§ Exercise details
Search the data for "agent". Each line containing it is to be copied.

Segment Start: Listed records

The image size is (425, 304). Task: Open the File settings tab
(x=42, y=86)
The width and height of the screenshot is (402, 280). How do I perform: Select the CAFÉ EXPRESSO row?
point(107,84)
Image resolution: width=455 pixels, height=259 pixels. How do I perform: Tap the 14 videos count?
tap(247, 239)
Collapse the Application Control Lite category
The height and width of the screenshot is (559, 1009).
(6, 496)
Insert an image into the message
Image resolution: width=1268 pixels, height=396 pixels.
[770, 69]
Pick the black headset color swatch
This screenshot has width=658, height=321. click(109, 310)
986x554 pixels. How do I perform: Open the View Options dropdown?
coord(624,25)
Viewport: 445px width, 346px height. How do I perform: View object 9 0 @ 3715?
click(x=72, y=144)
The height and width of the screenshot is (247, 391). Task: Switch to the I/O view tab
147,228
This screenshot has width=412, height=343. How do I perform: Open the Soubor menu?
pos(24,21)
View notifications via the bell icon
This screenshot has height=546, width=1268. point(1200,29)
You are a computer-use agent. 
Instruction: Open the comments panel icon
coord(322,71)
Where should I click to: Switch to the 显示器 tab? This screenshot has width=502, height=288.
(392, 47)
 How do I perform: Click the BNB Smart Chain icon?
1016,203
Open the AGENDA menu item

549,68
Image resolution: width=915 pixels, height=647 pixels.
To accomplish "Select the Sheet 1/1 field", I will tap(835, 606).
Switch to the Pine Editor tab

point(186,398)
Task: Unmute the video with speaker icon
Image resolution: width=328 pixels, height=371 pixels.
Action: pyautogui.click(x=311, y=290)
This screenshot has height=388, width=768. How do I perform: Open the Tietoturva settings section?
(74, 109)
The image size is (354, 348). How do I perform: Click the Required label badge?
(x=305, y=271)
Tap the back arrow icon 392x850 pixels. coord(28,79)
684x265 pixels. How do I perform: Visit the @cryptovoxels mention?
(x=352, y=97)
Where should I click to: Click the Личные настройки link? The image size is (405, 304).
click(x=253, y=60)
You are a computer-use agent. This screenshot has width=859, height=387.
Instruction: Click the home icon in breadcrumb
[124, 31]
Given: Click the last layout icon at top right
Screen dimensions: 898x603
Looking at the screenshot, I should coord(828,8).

Segment End: Listed records

§ Written solution
You are a computer-use agent. 
You are a computer-use agent. This screenshot has width=859, height=387.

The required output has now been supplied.